Seattle eyeing high-tech solutions to gun violence

SEATTLE -- The city of Seattle is considering some high-tech help to solve its problem with guns.

On Thursday, city leaders will hear about ShotSpotter, a system that uses sound to stop gun violence. The City Council Public Safety committee will meet with representatives from the California-based company at 2 p.m. at City Hall.

The special briefing will look at the technology, which uses custom-installed acoustic sensors to pinpoint the precise location of gun shots as soon as they are fired. Software triangulates the sound, and an acoustics expert analyzes that data to dispatch police to the exact spot of the gunshots, according to a brief description on the city's website.

The technology is currently in use in 58 different US cities, according the company.
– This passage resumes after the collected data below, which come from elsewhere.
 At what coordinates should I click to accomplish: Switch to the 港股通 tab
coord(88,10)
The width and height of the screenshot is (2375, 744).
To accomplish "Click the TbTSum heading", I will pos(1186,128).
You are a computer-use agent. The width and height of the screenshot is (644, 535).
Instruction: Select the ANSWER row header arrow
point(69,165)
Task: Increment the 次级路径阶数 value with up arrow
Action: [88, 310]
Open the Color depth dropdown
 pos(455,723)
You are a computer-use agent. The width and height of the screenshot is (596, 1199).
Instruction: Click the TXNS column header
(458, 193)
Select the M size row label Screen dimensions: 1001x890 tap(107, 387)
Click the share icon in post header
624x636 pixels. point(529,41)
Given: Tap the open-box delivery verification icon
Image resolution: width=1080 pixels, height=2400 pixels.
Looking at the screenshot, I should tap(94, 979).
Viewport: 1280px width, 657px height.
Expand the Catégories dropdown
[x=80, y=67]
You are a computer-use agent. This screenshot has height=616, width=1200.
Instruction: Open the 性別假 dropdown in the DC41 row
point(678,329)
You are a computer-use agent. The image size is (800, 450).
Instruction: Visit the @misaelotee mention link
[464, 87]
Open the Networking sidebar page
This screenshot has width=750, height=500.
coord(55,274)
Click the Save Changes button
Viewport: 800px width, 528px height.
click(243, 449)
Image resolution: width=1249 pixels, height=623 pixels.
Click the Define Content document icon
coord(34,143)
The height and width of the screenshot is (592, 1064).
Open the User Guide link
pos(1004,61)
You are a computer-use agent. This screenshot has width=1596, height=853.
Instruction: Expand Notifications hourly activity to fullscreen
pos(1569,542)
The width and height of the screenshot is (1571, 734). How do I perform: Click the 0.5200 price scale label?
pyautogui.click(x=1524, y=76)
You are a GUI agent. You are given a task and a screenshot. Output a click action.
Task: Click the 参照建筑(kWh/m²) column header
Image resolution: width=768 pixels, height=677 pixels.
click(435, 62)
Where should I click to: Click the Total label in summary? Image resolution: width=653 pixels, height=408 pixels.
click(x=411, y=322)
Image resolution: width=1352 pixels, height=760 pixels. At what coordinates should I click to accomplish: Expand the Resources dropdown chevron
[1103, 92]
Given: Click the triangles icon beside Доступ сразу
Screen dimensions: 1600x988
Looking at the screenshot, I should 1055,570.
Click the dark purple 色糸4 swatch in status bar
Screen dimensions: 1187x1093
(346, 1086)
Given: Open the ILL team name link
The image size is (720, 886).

The city of Boston started using the system in 2007.

"We're hoping to stop gunfights and people using guns in the city of Boston," a Boston police representative said at the time the system was installed. "We're hoping to do that by showing up in crime scenes in a timely fashion, arresting the individuals, able to identify witnesses who might be in the area."

While the system has seen success in capturing criminals in many cities, it was recently called into question in New Haven, CT. Authorities there have struggled with false reports or with the system failing to register actual gunshots.

Seattle is looking at a potential pilot program that would install ShotSpotter in specific neighborhoods in the city.

Thursday's meeting takes place in the Council Chambers on the second floor of City Hall.